**WHAT THE EXERCISE ASKS**
Return all of the following entries as written, but without the images.

**RECORDED DATA**
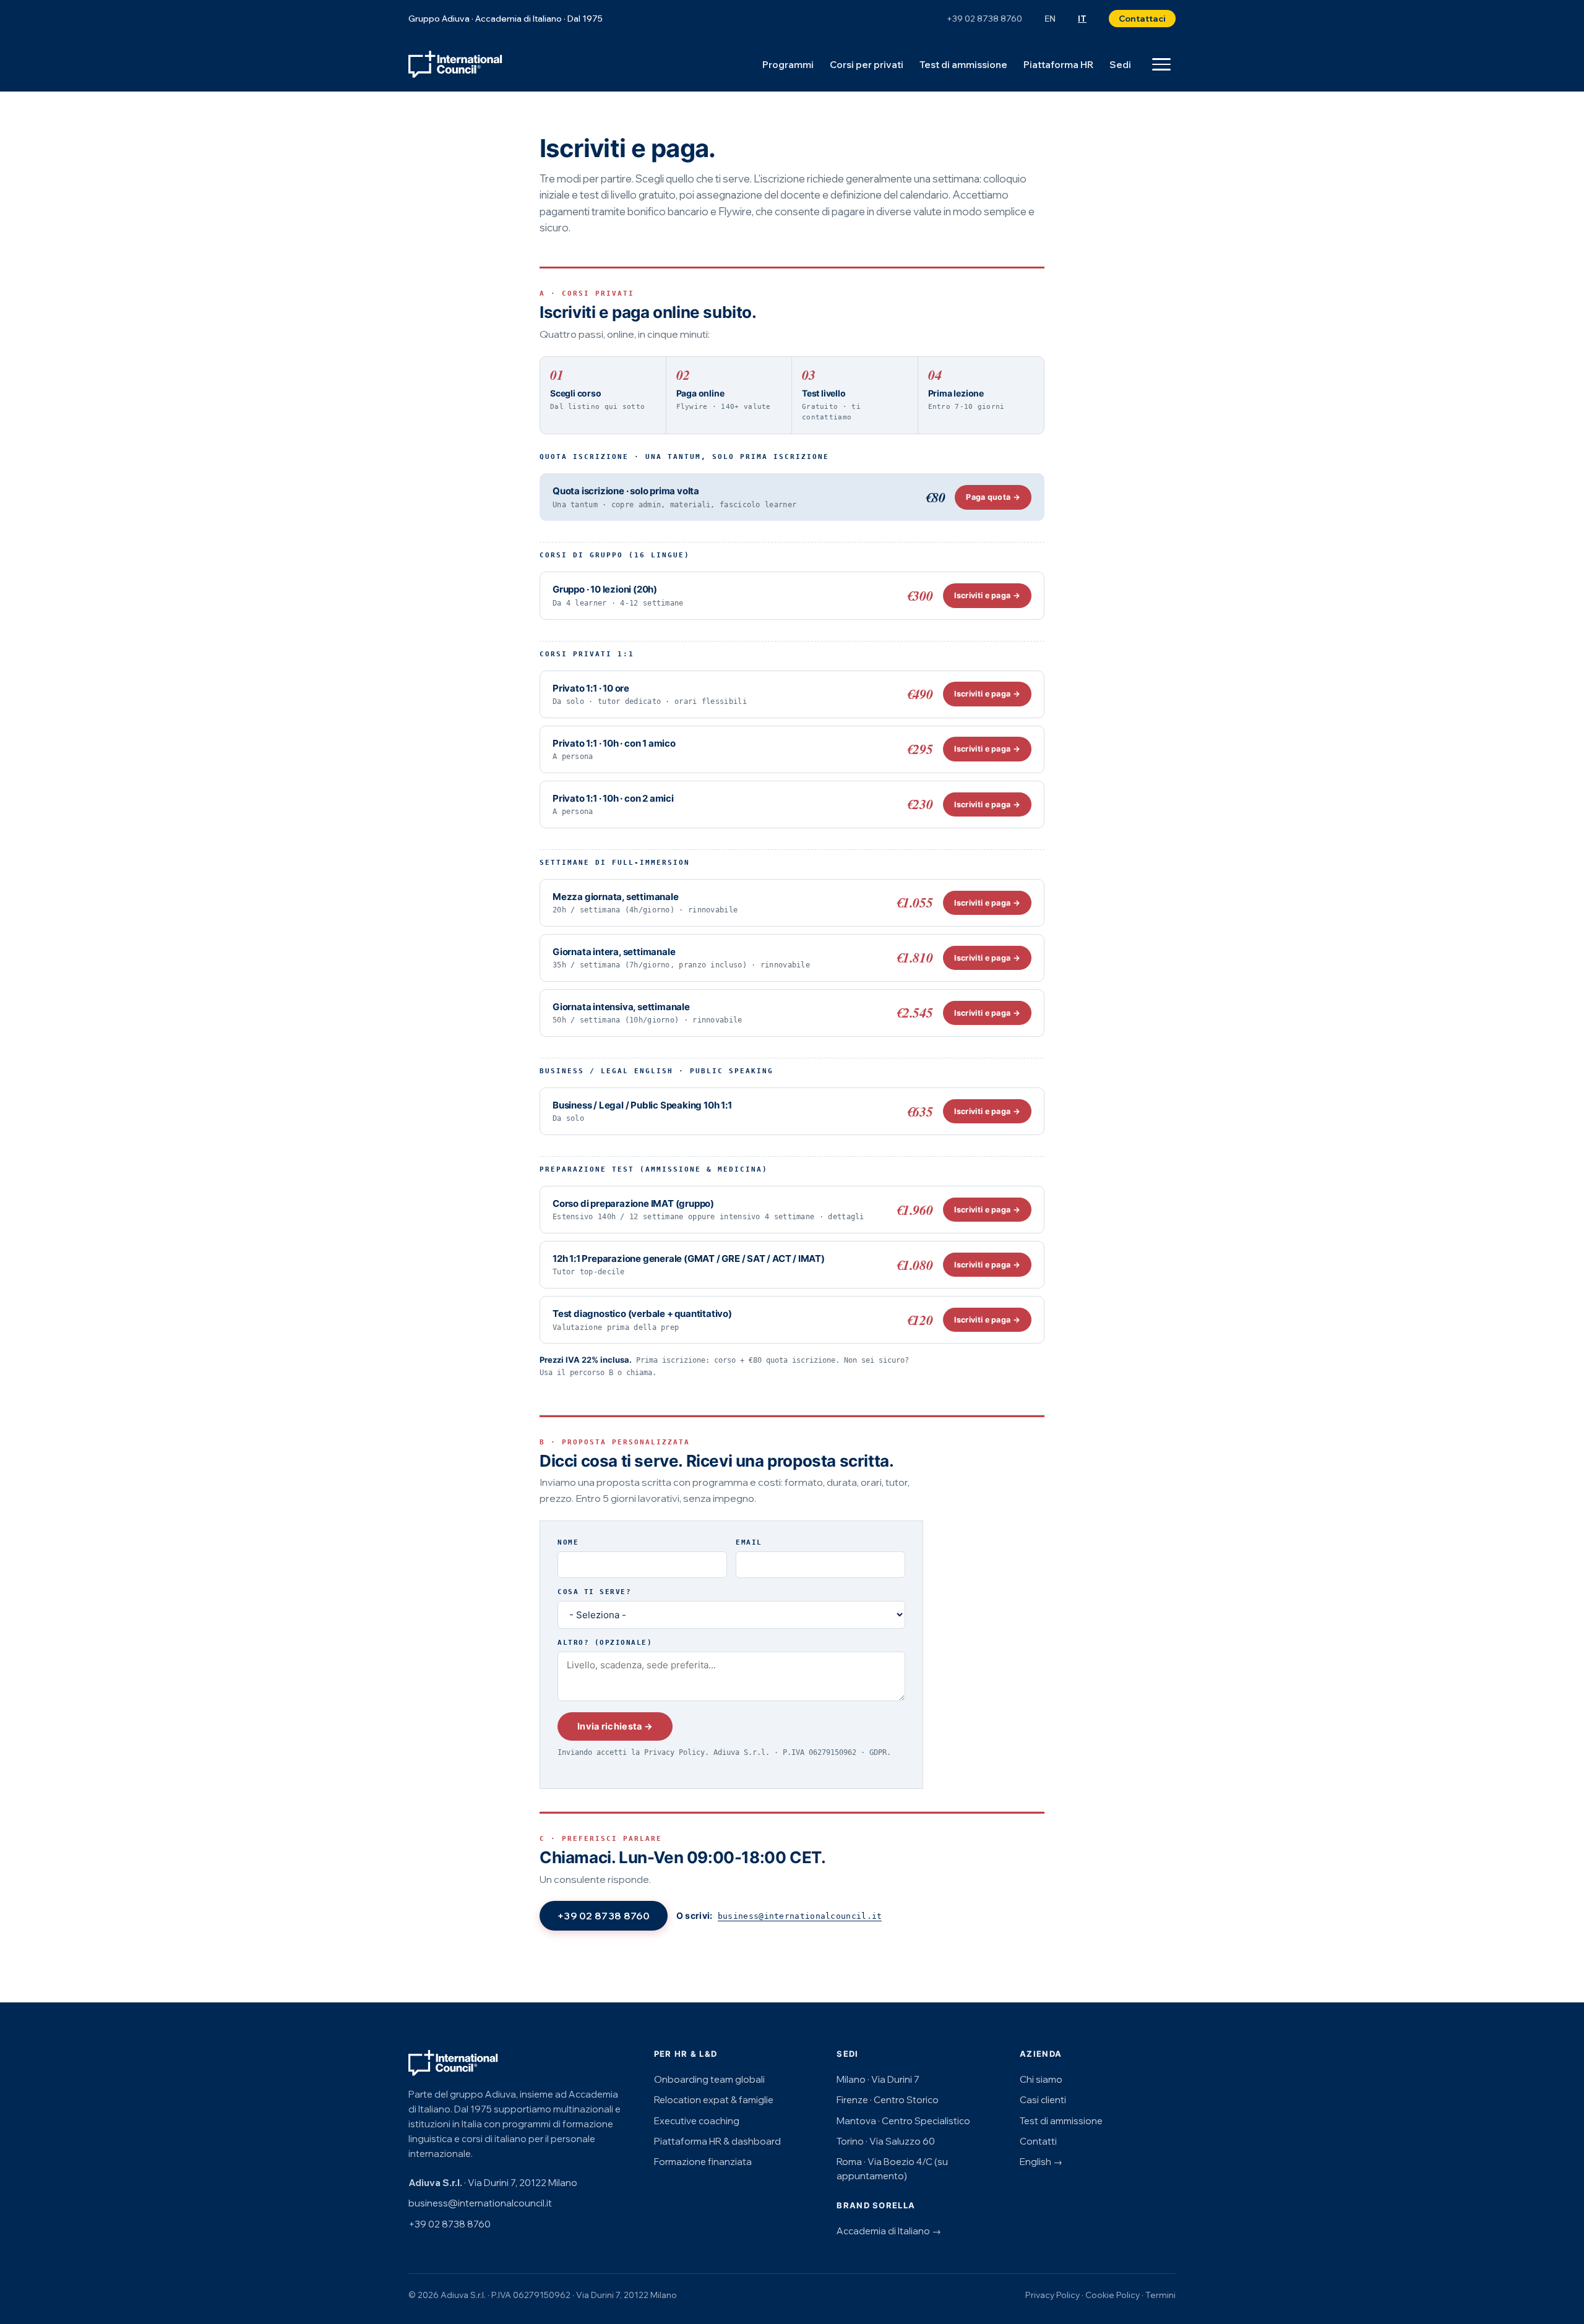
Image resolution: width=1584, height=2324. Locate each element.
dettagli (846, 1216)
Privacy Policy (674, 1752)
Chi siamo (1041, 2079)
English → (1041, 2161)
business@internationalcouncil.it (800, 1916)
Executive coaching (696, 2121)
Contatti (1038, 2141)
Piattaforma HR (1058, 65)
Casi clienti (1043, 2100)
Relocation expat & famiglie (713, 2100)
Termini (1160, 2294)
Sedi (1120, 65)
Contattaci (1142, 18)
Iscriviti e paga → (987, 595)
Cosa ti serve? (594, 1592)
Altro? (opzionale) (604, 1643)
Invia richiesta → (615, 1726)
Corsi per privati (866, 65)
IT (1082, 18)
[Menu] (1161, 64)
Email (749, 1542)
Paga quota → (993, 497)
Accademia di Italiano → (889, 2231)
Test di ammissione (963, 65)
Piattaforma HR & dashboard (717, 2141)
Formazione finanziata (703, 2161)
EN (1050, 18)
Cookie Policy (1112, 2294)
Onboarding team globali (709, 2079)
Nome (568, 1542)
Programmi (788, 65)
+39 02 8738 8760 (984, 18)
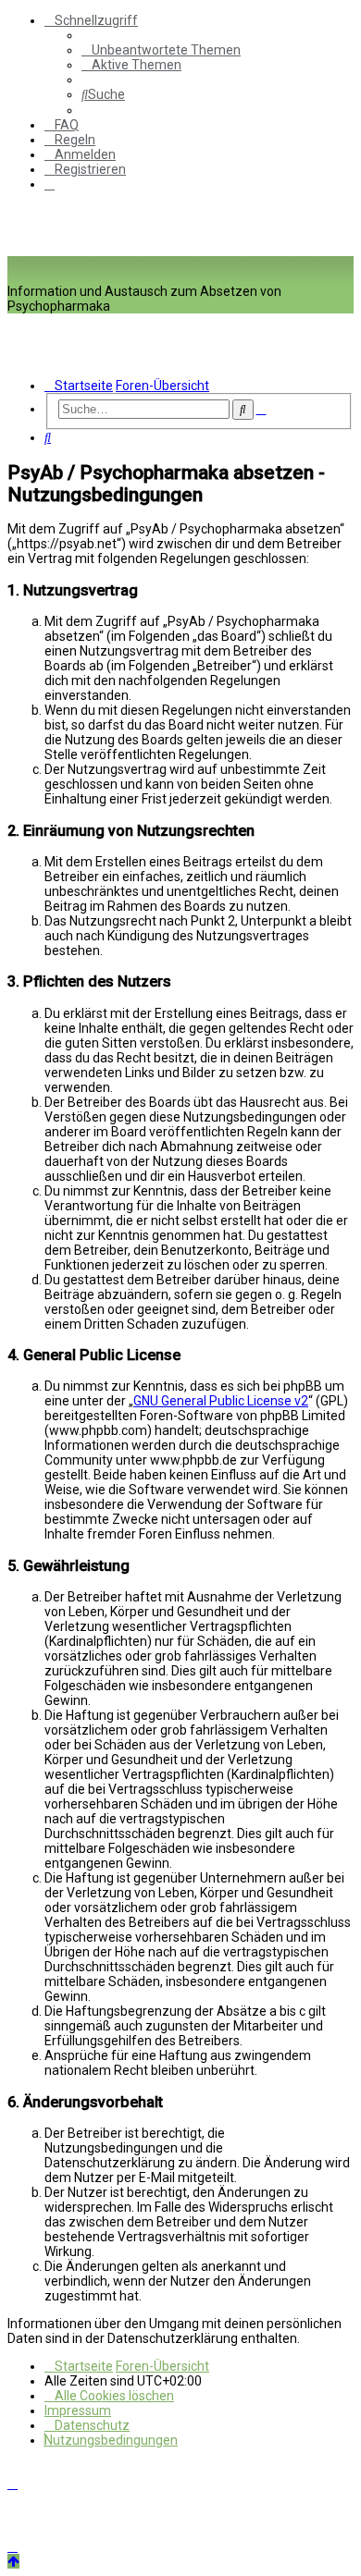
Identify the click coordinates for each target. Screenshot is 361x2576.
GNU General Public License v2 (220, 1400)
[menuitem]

**OUTPUT FOR THIS TASK**
Image resolution: width=1584, height=2324. Locate each element.
dettagli (846, 1216)
Privacy Policy (674, 1752)
Chi siamo (1041, 2079)
English → (1041, 2161)
business@internationalcouncil.it (800, 1916)
Executive coaching (696, 2121)
Contatti (1038, 2141)
Piattaforma HR (1058, 65)
Casi clienti (1043, 2100)
Relocation expat & famiglie (713, 2100)
Termini (1160, 2294)
Sedi (1120, 65)
Contattaci (1142, 18)
Iscriviti e paga → (987, 595)
Cosa ti serve? (594, 1592)
Altro? (opzionale) (604, 1643)
Invia richiesta → (615, 1726)
Corsi per privati (866, 65)
IT (1082, 18)
[Menu] (1161, 64)
Email (749, 1542)
Paga quota → (993, 497)
Accademia di Italiano → (889, 2231)
Test di ammissione (963, 65)
Piattaforma HR & dashboard (717, 2141)
Formazione finanziata (703, 2161)
EN (1050, 18)
Cookie Policy (1112, 2294)
Onboarding team globali (709, 2079)
Nome (568, 1542)
Programmi (788, 65)
+39 02 8738 8760 (984, 18)
Identify the click coordinates for each target. Screenshot is 361x2576.
GNU General Public License v2 (220, 1400)
[menuitem]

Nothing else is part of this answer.